Somewhere within our crowded sky, a crew of wormhole builders hops from planet to planet, on their way to the job of a lifetime. To the galaxy at large, humanity is a minor species, and one patched-up construction vessel is a mere speck on the starchart. This is an everyday sort of ship, just trying to get from here to there.
But all voyages leave their mark, and even the most ordinary of people have stories worth telling. Set against a backdrop of curious cultures and distant worlds, this episodic tale weaves together the travels of nine eclectic characters, each on a journey of their own.
Read if you loved: The Book of Strange New Things – Michel Faber
Becky Chambers Biography
Becky Chambers was raised in California as the progeny of an astrobiology educator, an aerospace engineer, and an Apollo-era rocket scientist.
An inevitable space enthusiast, she made the obvious choice of studying performing arts.
After a few years in theater administration, she shifted her focus toward writing.
She worked as a freelancer between 2010 and 2014, during which time her work appeared at The Mary Sue, Tor.com, Five Out Of Ten, and The Toast.
Her writing time for The Long Way to a Small, Angry Planet was funded in 2012 thanks to a successful Kickstarter campaign.
After living in Scotland and Iceland, Becky is now back in her home state in Northern California.

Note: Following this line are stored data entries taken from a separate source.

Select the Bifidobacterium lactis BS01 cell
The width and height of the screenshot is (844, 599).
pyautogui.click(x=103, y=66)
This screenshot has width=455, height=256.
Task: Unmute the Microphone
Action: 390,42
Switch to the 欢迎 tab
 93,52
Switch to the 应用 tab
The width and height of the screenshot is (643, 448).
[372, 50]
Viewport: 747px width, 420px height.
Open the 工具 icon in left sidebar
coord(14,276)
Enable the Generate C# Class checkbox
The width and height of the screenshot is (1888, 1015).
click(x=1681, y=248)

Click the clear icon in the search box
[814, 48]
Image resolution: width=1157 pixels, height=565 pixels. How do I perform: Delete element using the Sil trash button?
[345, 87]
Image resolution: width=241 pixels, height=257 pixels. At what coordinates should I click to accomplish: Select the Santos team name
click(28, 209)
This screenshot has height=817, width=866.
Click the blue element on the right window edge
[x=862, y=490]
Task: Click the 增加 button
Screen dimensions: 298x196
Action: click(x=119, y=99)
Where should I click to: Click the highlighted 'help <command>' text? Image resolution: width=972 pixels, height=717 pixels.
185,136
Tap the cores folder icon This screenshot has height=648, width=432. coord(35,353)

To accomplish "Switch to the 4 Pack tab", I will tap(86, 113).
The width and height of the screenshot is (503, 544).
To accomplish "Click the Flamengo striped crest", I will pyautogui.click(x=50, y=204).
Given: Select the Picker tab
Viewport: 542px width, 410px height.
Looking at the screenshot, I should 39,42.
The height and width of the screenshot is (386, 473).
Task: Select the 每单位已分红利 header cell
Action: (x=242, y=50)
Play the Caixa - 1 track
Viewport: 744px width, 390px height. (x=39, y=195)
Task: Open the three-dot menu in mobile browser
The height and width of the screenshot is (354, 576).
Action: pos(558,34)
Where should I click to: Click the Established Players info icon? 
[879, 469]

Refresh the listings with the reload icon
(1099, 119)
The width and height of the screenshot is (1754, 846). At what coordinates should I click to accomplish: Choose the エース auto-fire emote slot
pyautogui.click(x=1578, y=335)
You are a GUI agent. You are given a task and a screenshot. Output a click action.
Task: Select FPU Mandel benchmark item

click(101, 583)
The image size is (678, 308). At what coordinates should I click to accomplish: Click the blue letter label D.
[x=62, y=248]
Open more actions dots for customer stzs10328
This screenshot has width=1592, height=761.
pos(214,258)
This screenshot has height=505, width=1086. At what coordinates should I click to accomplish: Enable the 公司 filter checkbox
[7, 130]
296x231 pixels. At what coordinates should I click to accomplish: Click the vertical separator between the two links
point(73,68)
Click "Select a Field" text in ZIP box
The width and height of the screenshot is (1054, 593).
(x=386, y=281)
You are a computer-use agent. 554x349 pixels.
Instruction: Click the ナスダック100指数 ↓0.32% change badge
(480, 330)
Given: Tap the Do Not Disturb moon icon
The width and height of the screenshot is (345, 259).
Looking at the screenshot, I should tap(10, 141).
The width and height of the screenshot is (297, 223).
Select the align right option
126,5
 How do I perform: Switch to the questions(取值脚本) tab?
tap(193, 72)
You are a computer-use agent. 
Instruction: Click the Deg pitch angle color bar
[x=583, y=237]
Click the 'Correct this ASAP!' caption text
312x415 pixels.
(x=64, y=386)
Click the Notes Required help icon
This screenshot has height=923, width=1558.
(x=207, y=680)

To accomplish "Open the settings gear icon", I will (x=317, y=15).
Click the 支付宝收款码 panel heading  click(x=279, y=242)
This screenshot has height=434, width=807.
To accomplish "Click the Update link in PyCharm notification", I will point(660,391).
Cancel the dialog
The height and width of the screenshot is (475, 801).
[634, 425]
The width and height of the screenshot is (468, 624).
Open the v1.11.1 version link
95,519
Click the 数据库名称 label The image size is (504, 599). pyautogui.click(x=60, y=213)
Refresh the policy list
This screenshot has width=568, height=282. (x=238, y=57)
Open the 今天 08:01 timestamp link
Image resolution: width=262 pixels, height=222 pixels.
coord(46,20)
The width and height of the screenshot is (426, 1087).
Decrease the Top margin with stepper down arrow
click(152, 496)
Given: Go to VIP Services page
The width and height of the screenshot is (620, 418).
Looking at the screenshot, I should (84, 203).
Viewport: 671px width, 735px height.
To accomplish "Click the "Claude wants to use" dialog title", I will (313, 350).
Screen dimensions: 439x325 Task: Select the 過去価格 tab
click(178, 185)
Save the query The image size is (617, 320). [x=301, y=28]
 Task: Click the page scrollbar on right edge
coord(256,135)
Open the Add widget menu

Becky Chambers on the Inspiration Behind The Long Way to a Small Angry Planet
I grew up with space stories: Star Trek, Star Wars, a family full of aerospace nerds. Most nights, when I lay in bed, I imagined myself aboard the Enterprise-D, traipsing through Mos Eisley, flying through nebulae. But those futures — and the ones I’d fall for as an adult, too — always belonged to an upper-crust crowd. Space was a place we saw through the eyes of heroes. You had to have the best ship, the biggest guns. Even the scruffy, scrappy heroes were more special than their peers. Chosen ones. Top-of-their-class. Badasses like no other. I dug that, and I still do. And there’s a parallel there with the people orbiting our planet now. Only the best of us get to leave Earth. Doesn’t matter if you’re talking military elite, or intellectual elite, or financially elite — you can’t get there without the Right Stuff.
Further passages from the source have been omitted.